Во время же нашего пребывании в Париже, сказать мимоходом, произошел знаменитый пожар в «Опера Комик». Я не был, к счастью, ни в театре, ни даже поблизости, так что знаю об этой страшной катастрофе, стоившей жизни нескольким сотням зрителей, только по газетам и городским толкам. Рассказывали, что обезумевшая толпа загородила сама себе все проходы, многие ножами прокладывали себе путь, но это мало помогало, потому что бегущие зрители падали и образовывали своими телами целые баррикады, через которые невозможно было перебраться. Не более счастливы были и более хладнокровные, решившиеся не выходить из лож, пока не схлынет толпа. Они задохлись в ложах от дыма… Меня особенно поразил рассказ об одной провинциалке, приехавшей в Париж получать наследство. Окончив все хлопоты, она в самый день пожара получила деньги, несколько сот тысяч франков, и на радостях пошла в «Opéra Comique», где и сгорела. Какая страшная насмешка злой судьбы!

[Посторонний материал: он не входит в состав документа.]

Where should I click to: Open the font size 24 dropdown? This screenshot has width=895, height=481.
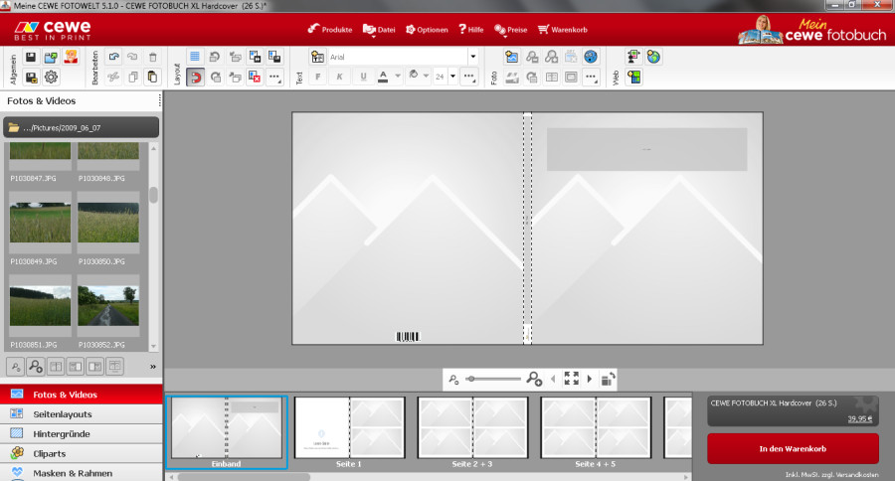pyautogui.click(x=452, y=77)
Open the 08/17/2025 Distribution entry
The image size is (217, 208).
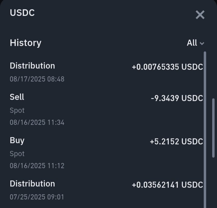point(106,72)
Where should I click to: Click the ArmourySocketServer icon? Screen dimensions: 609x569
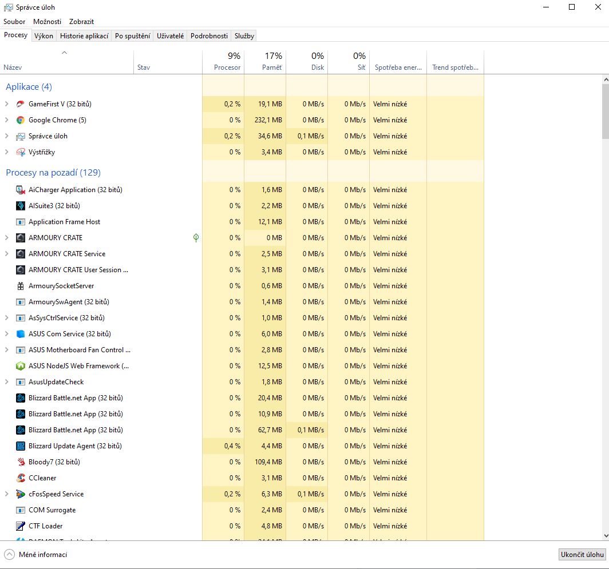tap(20, 286)
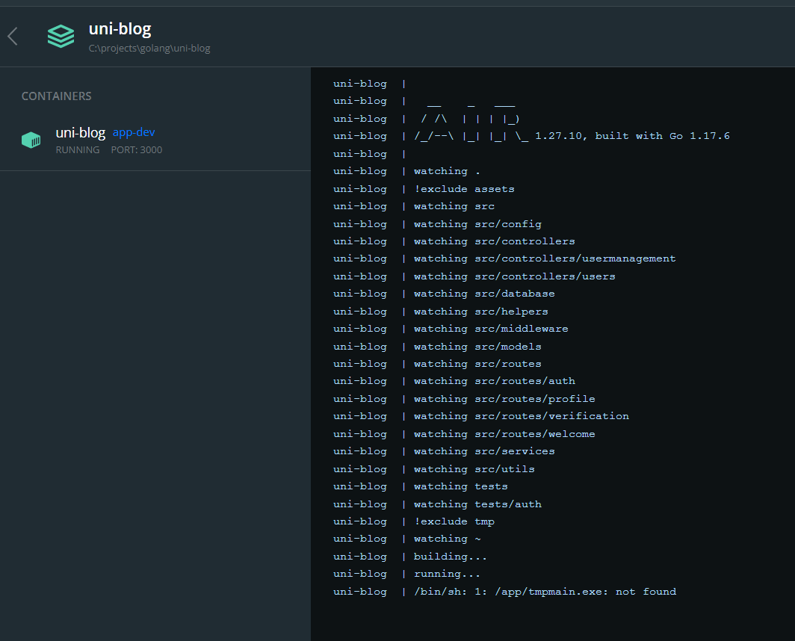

Мне довелось впоследствии быть за кулисами в одном парижском театре, и я только дивился, как эти театры не горят каждый день. Тогда освещение было газовое; электрическое только начинало прокладывать себе триумфальный путь. Газовые рожки торчали за кулисами повсюду. Непосвящснные не знают, что сцена обвешана со всех сторон несколькими слоями декораций, заранее заготовленных. И вот между ними, среди этих размалеванных тряпок, всюду горят рожки газа, за которыми даже и следить невозможно, потому что они скрыты декорациями. Совершенно непонятно, как эти колыхающиеся полосы материи не вспыхивают каждый день. Беспечность надзора за огнем поражала меня. Люди ко всему привыкают. Не было пожара ни вчера, ни месяц назад, ни даже несколько лет — и вот все привыкают небрежничать и не думать о катастрофе, способной разразиться ежеминутно.